▶ Exercise instructions: The output is the lines below from the one with "Poťahy na stoly (20, 2302)" through the one with "Více informací (63, 1132)", both included, printed exactly and with no other line.

(Saved data entries)
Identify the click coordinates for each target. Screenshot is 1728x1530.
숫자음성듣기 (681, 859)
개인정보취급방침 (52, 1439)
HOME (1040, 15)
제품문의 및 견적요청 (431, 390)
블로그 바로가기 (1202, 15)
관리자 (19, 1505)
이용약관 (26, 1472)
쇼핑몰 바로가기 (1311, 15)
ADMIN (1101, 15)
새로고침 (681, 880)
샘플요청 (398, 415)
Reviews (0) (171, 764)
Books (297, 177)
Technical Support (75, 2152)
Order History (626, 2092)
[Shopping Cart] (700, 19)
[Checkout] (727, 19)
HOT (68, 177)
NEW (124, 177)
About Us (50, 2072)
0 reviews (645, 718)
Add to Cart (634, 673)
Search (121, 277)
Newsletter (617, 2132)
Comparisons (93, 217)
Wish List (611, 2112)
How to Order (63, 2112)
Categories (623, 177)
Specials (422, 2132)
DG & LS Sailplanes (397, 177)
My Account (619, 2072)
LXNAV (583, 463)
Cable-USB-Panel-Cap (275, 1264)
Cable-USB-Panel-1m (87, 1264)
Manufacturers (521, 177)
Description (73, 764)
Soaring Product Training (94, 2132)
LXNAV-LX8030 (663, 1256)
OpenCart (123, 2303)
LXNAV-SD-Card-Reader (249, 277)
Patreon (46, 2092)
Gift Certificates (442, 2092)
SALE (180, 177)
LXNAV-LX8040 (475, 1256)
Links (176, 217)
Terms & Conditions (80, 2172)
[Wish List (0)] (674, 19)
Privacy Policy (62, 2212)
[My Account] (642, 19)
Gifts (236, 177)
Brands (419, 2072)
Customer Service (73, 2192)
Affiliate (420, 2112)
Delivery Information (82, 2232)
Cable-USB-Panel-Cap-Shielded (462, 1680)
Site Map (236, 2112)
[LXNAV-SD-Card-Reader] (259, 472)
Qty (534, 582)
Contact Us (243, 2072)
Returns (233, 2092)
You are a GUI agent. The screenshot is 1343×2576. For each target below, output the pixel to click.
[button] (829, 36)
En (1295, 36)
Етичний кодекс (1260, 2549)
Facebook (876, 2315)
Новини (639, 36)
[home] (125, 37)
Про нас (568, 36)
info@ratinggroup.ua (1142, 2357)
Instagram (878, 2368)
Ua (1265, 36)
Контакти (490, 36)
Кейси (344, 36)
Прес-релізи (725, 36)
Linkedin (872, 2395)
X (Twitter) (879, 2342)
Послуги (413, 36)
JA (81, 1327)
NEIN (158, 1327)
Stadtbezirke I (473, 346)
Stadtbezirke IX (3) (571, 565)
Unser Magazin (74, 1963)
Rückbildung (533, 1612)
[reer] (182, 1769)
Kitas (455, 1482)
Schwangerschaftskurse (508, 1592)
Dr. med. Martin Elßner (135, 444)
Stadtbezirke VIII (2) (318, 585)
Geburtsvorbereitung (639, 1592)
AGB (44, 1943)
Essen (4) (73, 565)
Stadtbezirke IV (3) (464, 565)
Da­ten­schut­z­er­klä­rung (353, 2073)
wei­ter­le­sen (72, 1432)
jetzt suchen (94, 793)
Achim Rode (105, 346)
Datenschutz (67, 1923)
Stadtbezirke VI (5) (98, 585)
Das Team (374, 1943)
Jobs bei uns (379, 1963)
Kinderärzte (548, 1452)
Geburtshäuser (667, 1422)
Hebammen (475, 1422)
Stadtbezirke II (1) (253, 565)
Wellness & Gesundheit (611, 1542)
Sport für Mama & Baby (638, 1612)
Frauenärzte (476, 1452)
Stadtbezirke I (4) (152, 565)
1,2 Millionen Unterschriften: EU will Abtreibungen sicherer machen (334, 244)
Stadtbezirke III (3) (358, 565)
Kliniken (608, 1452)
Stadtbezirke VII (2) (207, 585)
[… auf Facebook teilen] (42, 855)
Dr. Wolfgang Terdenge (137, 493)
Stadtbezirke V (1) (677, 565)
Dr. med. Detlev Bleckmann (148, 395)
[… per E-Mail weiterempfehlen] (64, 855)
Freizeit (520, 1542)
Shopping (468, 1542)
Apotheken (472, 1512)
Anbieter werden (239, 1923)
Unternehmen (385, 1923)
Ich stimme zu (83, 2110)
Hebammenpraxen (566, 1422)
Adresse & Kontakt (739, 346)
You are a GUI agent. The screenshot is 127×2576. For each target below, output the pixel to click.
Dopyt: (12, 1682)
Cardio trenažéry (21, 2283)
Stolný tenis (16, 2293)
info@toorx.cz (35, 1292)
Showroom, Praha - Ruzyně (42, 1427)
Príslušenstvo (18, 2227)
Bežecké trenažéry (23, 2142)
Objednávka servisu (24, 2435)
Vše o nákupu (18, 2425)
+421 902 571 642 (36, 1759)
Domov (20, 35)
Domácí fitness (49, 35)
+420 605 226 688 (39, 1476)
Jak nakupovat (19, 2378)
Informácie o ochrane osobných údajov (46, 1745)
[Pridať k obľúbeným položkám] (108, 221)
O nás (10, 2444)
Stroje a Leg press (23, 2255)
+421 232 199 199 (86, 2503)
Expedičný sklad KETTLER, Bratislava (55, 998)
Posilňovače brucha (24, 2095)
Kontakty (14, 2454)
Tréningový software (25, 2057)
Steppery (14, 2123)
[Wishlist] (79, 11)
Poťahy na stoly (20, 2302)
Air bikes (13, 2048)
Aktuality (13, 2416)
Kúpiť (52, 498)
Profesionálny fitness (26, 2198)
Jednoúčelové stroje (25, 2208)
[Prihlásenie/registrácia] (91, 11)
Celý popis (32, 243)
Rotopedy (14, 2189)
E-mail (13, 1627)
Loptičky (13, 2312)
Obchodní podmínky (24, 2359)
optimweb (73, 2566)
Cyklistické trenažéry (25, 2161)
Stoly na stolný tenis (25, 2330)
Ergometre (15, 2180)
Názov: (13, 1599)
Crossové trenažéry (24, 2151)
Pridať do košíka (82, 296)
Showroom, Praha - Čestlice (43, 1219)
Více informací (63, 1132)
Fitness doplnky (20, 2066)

▶ Result of this task:
Poťahy na stoly (20, 2302)
Air bikes (13, 2048)
Aktuality (13, 2416)
Kúpiť (52, 498)
Profesionálny fitness (26, 2198)
Jednoúčelové stroje (25, 2208)
[Prihlásenie/registrácia] (91, 11)
Celý popis (32, 243)
Rotopedy (14, 2189)
E-mail (13, 1627)
Loptičky (13, 2312)
Obchodní podmínky (24, 2359)
optimweb (73, 2566)
Cyklistické trenažéry (25, 2161)
Stoly na stolný tenis (25, 2330)
Ergometre (15, 2180)
Názov: (13, 1599)
Crossové trenažéry (24, 2151)
Pridať do košíka (82, 296)
Showroom, Praha - Čestlice (43, 1219)
Více informací (63, 1132)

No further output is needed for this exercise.